2.45      Proposed new subsection 117(4A) (item 42) introduces an immunity from adverse costs orders, or security for costs orders, for a federal, state or territory child welfare officer whose intervention has been requested under section 91B and who has acted in good faith in relation to those proceedings.

Application provision

2.46      Part 2 of Schedule 1 contains application and transitional provisions. Among these is item 45 which reads:

Amendments that apply to proceedings instituted on or after commencement

Subject to item 47, the amendments made by items 1 to 8, 11, 13, 17 to 21, 30 to 34, 37, 38 and 40 to 43 of this Schedule apply in relation to proceedings whether instituted before, on or after commencement.

2.47      The EM states:

This application rule prioritises the safety of children [in Part VII proceedings] over the cost and convenience to the courts, witnesses and the parties who may have matters part or fully heard.[14]

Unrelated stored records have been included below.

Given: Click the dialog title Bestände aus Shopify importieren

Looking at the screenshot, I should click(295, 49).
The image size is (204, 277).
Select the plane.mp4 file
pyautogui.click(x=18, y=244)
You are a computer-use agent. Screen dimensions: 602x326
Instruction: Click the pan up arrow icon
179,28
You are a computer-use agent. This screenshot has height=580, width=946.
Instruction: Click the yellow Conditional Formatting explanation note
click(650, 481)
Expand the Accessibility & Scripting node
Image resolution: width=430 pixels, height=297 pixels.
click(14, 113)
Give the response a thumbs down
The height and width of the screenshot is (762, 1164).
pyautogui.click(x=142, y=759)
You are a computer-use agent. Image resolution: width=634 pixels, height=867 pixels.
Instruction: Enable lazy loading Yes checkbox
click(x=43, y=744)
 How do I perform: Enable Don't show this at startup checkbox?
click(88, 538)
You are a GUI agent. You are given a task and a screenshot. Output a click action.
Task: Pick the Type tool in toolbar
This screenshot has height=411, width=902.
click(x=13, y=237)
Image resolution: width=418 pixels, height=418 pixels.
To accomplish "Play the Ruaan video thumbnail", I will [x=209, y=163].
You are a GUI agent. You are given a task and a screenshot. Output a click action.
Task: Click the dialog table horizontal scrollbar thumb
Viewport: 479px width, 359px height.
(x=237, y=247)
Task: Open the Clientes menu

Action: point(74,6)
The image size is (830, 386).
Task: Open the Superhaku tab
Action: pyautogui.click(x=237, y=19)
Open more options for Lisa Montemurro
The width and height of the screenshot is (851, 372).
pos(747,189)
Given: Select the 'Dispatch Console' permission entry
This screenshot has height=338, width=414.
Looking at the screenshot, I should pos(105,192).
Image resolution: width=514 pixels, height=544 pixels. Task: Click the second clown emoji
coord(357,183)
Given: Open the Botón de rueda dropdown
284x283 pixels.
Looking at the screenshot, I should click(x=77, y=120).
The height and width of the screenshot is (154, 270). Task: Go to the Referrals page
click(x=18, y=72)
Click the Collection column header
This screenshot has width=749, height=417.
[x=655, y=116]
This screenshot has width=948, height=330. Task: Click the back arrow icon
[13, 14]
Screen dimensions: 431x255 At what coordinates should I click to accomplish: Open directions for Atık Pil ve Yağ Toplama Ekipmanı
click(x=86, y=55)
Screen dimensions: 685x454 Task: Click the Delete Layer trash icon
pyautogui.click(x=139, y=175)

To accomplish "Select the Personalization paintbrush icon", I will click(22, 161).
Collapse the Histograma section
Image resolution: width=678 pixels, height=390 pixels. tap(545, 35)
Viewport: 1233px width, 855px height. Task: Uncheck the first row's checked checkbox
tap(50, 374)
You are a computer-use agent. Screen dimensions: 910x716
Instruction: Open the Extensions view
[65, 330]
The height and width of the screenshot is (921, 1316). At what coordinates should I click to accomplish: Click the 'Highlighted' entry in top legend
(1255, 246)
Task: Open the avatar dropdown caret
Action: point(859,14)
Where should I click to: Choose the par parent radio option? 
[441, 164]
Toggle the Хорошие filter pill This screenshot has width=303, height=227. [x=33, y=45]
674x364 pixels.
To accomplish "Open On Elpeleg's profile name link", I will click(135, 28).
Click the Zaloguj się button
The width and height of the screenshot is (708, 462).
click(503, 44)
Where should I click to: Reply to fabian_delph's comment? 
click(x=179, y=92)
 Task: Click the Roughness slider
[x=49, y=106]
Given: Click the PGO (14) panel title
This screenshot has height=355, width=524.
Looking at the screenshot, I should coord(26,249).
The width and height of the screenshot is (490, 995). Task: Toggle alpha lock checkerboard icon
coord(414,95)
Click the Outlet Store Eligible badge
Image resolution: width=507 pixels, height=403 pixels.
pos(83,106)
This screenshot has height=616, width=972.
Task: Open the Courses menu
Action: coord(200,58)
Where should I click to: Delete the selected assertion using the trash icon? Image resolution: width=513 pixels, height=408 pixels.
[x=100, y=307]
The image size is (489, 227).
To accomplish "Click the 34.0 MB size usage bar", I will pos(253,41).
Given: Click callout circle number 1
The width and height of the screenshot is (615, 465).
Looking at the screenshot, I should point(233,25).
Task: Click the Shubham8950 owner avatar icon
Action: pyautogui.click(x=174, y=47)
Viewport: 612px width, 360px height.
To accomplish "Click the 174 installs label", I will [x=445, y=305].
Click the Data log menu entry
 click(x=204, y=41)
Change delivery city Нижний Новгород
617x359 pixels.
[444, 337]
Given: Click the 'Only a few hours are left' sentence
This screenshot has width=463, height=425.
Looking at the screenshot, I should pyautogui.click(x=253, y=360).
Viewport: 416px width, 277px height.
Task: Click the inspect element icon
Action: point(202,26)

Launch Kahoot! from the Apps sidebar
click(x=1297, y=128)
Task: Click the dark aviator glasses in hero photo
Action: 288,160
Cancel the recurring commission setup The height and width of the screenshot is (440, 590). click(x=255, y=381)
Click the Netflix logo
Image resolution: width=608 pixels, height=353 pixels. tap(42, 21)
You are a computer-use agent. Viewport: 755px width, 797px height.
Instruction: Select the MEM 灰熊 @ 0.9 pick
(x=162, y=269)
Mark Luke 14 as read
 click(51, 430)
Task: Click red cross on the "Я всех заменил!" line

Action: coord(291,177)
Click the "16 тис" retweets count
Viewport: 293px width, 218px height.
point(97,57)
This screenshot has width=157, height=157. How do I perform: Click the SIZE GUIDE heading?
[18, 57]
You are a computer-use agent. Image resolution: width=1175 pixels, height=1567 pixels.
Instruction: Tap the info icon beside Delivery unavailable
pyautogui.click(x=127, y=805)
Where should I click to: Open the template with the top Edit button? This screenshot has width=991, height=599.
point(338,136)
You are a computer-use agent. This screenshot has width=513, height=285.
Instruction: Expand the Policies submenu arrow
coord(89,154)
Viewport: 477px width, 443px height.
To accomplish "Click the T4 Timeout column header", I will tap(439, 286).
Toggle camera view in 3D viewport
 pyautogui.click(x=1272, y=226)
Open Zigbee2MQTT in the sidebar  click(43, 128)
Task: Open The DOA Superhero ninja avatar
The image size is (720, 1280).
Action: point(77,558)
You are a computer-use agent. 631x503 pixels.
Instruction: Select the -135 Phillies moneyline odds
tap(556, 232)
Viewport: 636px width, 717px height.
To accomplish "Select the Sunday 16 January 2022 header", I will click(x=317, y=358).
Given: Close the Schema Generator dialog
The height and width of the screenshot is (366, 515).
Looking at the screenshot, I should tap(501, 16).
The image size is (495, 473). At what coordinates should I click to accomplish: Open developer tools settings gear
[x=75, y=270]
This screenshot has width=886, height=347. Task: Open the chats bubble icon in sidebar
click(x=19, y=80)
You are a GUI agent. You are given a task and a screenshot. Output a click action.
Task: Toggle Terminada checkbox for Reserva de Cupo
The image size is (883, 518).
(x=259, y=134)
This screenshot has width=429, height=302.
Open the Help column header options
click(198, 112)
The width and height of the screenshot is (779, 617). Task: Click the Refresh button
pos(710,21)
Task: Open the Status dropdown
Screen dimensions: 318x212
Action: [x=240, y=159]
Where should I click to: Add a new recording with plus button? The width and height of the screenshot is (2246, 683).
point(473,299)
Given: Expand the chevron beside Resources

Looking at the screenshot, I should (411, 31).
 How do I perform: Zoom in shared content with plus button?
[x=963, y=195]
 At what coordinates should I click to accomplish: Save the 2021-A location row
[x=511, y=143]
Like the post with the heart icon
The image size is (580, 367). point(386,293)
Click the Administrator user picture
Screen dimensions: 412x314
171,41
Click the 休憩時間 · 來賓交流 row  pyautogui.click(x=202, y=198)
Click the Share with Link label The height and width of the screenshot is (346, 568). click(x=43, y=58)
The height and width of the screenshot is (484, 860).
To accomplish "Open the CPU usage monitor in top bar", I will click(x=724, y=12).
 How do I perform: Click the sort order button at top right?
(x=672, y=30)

2.48      The rule is subject to sub-item 47(1), which provides that the amendments made by Schedule 1 do not affect an order made under, or a certificate given under, subsection 60I(8) of the Act as in force immediately before commencement. Under sub-item 47(2), the amendments contained in the Bill do not constitute 'changed circumstances' that would justify making an order to discharge, vary, suspend or revive the full or partial operation of a parenting order made before commencement.[15]

Financial implications

2.49      The EM states that the Bill will have negligible financial implications.[16]